The weight rallied around you, and before you knew it, you were back to where you started – only worse. You had gained 10 extra pounds. You likely felt guilty, blamed yourself, wondered what was wrong with you.
Well…nothing was and is wrong with you. It has been scientifically proven that if you eat more, your metabolism burns more, and if you eat less, your metabolism burns less. Slashing calories causes a self-protective mechanism in your body to occur, revolving around your setpoint weight.
Setpoint weight and diabesity
Your setpoint weight is where your body has decided you need to be, based on signals from your hormones. These hormones are in your brain, your gut, and your fat stores. Their job is to regulate your nutrition and your fat. They are there to keep you alive.

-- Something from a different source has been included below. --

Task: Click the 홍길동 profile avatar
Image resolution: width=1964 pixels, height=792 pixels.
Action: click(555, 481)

If you cut calories, they’ll send some initial signals designed to make you eat. You’ll feel hungry, for instance, or have cravings for certain foods. If you ignore those signals, a slow metabolism will result, and it will get slower as the calorie reduction continues. When you start eating normally again, you’ll gain up to your setpoint weight again, plus a few more pounds as insurance against future starvation.

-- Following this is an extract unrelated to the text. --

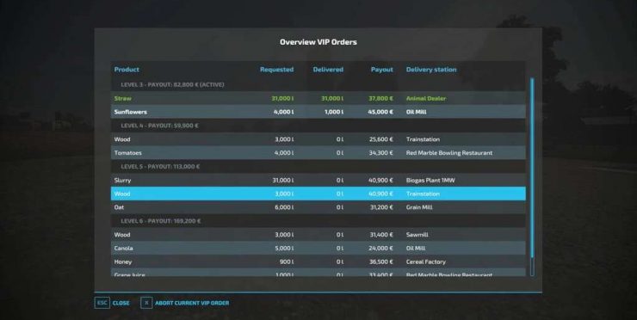The height and width of the screenshot is (320, 637).
Task: Select the Tomatoes order row
Action: click(x=319, y=153)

Each time you try another low-calorie diet, it raises your setpoint even more. You slow metabolism just gets slower. It’s a vicious circle that you cannot easily escape when you do it the conventional diet way.
Reasons for an elevated setpoint
Your body is an amazing machine. It regulates your heartbeat, your respiration, your wake and sleep cycles. It also regulates your calories, at least, that’s the way it’s supposed to work. Have you ever wondered how a naturally thin person can eat so much, but not gain weight? Blame it on the setpoint.
To keep the weight at the setpoint of a naturally thin person, the body adjusts the calorie burn of various metabolic processes so that the extra calories are dissipated. The body works to keep their body thin, which is the way it’s supposed to work. We are not supposed to be heavy. The body has all kinds of built-in safeguards against excess fat, but something went wrong.